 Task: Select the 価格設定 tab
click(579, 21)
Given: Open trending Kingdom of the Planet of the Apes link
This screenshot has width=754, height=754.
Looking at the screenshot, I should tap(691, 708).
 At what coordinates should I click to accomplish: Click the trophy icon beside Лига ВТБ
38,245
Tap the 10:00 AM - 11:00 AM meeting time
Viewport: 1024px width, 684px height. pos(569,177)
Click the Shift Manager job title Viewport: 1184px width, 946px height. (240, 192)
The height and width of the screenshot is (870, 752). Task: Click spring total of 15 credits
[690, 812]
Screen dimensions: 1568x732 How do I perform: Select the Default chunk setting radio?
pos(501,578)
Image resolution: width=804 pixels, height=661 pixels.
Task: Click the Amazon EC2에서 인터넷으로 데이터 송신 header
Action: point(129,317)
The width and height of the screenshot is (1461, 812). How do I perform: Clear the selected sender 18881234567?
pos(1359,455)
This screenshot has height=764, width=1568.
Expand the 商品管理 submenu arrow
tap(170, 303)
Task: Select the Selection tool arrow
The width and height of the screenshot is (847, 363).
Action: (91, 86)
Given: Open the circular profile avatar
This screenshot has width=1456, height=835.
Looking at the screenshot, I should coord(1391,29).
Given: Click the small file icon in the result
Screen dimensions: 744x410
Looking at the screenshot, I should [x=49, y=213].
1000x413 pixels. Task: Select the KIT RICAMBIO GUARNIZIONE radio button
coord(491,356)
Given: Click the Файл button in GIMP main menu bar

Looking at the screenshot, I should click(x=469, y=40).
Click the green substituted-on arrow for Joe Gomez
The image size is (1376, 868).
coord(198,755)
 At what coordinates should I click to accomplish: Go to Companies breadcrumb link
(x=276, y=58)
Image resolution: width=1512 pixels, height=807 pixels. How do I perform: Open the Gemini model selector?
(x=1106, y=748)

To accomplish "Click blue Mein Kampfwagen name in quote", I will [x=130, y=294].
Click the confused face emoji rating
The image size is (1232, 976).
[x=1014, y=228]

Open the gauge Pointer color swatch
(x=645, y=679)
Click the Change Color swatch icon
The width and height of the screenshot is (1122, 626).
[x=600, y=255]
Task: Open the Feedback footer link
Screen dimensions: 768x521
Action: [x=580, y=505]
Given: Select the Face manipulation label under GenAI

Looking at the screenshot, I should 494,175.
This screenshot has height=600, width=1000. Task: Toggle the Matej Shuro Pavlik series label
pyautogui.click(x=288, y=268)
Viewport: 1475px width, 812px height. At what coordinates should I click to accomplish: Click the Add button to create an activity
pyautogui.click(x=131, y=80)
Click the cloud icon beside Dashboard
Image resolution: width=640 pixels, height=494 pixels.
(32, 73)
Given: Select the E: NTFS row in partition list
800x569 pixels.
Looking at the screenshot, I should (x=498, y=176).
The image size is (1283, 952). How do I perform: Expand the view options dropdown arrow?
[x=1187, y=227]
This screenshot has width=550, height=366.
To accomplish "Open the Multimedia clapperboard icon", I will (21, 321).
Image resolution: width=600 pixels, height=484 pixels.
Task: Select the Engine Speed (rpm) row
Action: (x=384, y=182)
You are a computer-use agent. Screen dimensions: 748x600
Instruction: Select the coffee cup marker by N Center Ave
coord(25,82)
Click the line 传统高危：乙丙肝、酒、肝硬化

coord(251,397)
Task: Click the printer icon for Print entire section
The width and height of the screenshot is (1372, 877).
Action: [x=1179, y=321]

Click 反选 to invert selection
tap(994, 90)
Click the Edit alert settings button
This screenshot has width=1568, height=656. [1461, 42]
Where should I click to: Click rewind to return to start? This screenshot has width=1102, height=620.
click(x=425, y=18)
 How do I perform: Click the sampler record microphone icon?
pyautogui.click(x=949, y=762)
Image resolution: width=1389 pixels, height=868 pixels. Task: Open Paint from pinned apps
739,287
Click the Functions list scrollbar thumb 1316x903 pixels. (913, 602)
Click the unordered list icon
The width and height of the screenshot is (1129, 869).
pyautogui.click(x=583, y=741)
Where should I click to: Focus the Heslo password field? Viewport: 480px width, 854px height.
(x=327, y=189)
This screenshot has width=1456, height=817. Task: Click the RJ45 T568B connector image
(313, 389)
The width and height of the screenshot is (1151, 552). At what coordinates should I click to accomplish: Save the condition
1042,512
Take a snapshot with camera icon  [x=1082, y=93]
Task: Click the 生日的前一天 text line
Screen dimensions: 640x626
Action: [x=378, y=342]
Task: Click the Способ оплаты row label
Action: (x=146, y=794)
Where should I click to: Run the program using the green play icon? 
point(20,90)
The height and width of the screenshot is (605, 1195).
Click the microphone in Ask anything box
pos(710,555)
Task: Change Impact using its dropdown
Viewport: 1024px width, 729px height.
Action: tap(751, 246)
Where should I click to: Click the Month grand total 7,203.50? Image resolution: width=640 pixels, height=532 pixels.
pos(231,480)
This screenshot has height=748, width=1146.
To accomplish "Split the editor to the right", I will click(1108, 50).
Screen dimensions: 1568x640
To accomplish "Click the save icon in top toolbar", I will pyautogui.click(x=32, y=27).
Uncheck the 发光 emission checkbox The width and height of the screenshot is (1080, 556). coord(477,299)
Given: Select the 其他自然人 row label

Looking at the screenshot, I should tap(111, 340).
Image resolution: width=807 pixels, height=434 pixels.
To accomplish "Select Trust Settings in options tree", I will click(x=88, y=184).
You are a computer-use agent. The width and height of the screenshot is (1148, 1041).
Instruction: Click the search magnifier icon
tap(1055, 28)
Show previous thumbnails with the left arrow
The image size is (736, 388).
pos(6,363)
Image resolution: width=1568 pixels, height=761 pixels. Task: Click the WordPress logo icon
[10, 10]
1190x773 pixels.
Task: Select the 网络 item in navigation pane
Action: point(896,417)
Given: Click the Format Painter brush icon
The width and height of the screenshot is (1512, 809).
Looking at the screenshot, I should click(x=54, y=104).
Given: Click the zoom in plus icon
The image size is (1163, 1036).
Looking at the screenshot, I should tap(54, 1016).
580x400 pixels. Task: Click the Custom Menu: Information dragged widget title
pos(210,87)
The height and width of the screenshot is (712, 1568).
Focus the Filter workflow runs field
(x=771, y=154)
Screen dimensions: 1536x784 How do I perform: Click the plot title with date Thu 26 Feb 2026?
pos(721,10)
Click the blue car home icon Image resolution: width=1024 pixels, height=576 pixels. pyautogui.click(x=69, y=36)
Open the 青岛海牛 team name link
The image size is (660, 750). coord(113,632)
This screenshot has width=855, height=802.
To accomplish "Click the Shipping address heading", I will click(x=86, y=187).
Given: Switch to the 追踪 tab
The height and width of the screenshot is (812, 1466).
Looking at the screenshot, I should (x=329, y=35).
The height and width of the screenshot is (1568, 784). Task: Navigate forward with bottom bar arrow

######

## Set problem:
Rewrite all the items above, putting "Goal" in place of every "Given" and leaving everything else the same.

## Task solution:
 Task: Select the 価格設定 tab
click(579, 21)
Goal: Open trending Kingdom of the Planet of the Apes link
This screenshot has width=754, height=754.
Looking at the screenshot, I should tap(691, 708).
 At what coordinates should I click to accomplish: Click the trophy icon beside Лига ВТБ
38,245
Tap the 10:00 AM - 11:00 AM meeting time
Viewport: 1024px width, 684px height. pos(569,177)
Click the Shift Manager job title Viewport: 1184px width, 946px height. (240, 192)
The height and width of the screenshot is (870, 752). Task: Click spring total of 15 credits
[690, 812]
Screen dimensions: 1568x732 How do I perform: Select the Default chunk setting radio?
pos(501,578)
Image resolution: width=804 pixels, height=661 pixels.
Task: Click the Amazon EC2에서 인터넷으로 데이터 송신 header
Action: point(129,317)
The width and height of the screenshot is (1461, 812). How do I perform: Clear the selected sender 18881234567?
pos(1359,455)
This screenshot has height=764, width=1568.
Expand the 商品管理 submenu arrow
tap(170, 303)
Task: Select the Selection tool arrow
The width and height of the screenshot is (847, 363).
Action: (91, 86)
Goal: Open the circular profile avatar
This screenshot has width=1456, height=835.
Looking at the screenshot, I should coord(1391,29).
Goal: Click the small file icon in the result
Screen dimensions: 744x410
Looking at the screenshot, I should [x=49, y=213].
1000x413 pixels. Task: Select the KIT RICAMBIO GUARNIZIONE radio button
coord(491,356)
Goal: Click the Файл button in GIMP main menu bar

Looking at the screenshot, I should click(x=469, y=40).
Click the green substituted-on arrow for Joe Gomez
The image size is (1376, 868).
coord(198,755)
 At what coordinates should I click to accomplish: Go to Companies breadcrumb link
(x=276, y=58)
Image resolution: width=1512 pixels, height=807 pixels. How do I perform: Open the Gemini model selector?
(x=1106, y=748)

To accomplish "Click blue Mein Kampfwagen name in quote", I will [x=130, y=294].
Click the confused face emoji rating
The image size is (1232, 976).
[x=1014, y=228]

Open the gauge Pointer color swatch
(x=645, y=679)
Click the Change Color swatch icon
The width and height of the screenshot is (1122, 626).
[x=600, y=255]
Task: Open the Feedback footer link
Screen dimensions: 768x521
Action: [x=580, y=505]
Goal: Select the Face manipulation label under GenAI

Looking at the screenshot, I should 494,175.
This screenshot has height=600, width=1000. Task: Toggle the Matej Shuro Pavlik series label
pyautogui.click(x=288, y=268)
Viewport: 1475px width, 812px height. At what coordinates should I click to accomplish: Click the Add button to create an activity
pyautogui.click(x=131, y=80)
Click the cloud icon beside Dashboard
Image resolution: width=640 pixels, height=494 pixels.
(32, 73)
Goal: Select the E: NTFS row in partition list
800x569 pixels.
Looking at the screenshot, I should (x=498, y=176).
The image size is (1283, 952). How do I perform: Expand the view options dropdown arrow?
[x=1187, y=227]
This screenshot has width=550, height=366.
To accomplish "Open the Multimedia clapperboard icon", I will (21, 321).
Image resolution: width=600 pixels, height=484 pixels.
Task: Select the Engine Speed (rpm) row
Action: (x=384, y=182)
You are a computer-use agent. Screen dimensions: 748x600
Instruction: Select the coffee cup marker by N Center Ave
coord(25,82)
Click the line 传统高危：乙丙肝、酒、肝硬化

coord(251,397)
Task: Click the printer icon for Print entire section
The width and height of the screenshot is (1372, 877).
Action: [x=1179, y=321]

Click 反选 to invert selection
tap(994, 90)
Click the Edit alert settings button
This screenshot has width=1568, height=656. [1461, 42]
Where should I click to: Click rewind to return to start? This screenshot has width=1102, height=620.
click(x=425, y=18)
 How do I perform: Click the sampler record microphone icon?
pyautogui.click(x=949, y=762)
Image resolution: width=1389 pixels, height=868 pixels. Task: Open Paint from pinned apps
739,287
Click the Functions list scrollbar thumb 1316x903 pixels. (913, 602)
Click the unordered list icon
The width and height of the screenshot is (1129, 869).
pyautogui.click(x=583, y=741)
Where should I click to: Focus the Heslo password field? Viewport: 480px width, 854px height.
(x=327, y=189)
This screenshot has width=1456, height=817. Task: Click the RJ45 T568B connector image
(313, 389)
The width and height of the screenshot is (1151, 552). At what coordinates should I click to accomplish: Save the condition
1042,512
Take a snapshot with camera icon  [x=1082, y=93]
Task: Click the 生日的前一天 text line
Screen dimensions: 640x626
Action: [x=378, y=342]
Task: Click the Способ оплаты row label
Action: (x=146, y=794)
Where should I click to: Run the program using the green play icon? 
point(20,90)
The height and width of the screenshot is (605, 1195).
Click the microphone in Ask anything box
pos(710,555)
Task: Change Impact using its dropdown
Viewport: 1024px width, 729px height.
Action: tap(751, 246)
Where should I click to: Click the Month grand total 7,203.50? Image resolution: width=640 pixels, height=532 pixels.
pos(231,480)
This screenshot has height=748, width=1146.
To accomplish "Split the editor to the right", I will click(1108, 50).
Screen dimensions: 1568x640
To accomplish "Click the save icon in top toolbar", I will pyautogui.click(x=32, y=27).
Uncheck the 发光 emission checkbox The width and height of the screenshot is (1080, 556). coord(477,299)
Goal: Select the 其他自然人 row label

Looking at the screenshot, I should tap(111, 340).
Image resolution: width=807 pixels, height=434 pixels.
To accomplish "Select Trust Settings in options tree", I will click(x=88, y=184).
You are a computer-use agent. The width and height of the screenshot is (1148, 1041).
Instruction: Click the search magnifier icon
tap(1055, 28)
Show previous thumbnails with the left arrow
The image size is (736, 388).
pos(6,363)
Image resolution: width=1568 pixels, height=761 pixels. Task: Click the WordPress logo icon
[10, 10]
1190x773 pixels.
Task: Select the 网络 item in navigation pane
Action: point(896,417)
Goal: Click the Format Painter brush icon
The width and height of the screenshot is (1512, 809).
Looking at the screenshot, I should click(x=54, y=104).
Goal: Click the zoom in plus icon
The image size is (1163, 1036).
Looking at the screenshot, I should tap(54, 1016).
580x400 pixels. Task: Click the Custom Menu: Information dragged widget title
pos(210,87)
The height and width of the screenshot is (712, 1568).
Focus the Filter workflow runs field
(x=771, y=154)
Screen dimensions: 1536x784 How do I perform: Click the plot title with date Thu 26 Feb 2026?
pos(721,10)
Click the blue car home icon Image resolution: width=1024 pixels, height=576 pixels. pyautogui.click(x=69, y=36)
Open the 青岛海牛 team name link
The image size is (660, 750). coord(113,632)
This screenshot has width=855, height=802.
To accomplish "Click the Shipping address heading", I will click(x=86, y=187).
Goal: Switch to the 追踪 tab
The height and width of the screenshot is (812, 1466).
Looking at the screenshot, I should (x=329, y=35).
The height and width of the screenshot is (1568, 784). Task: Navigate forward with bottom bar arrow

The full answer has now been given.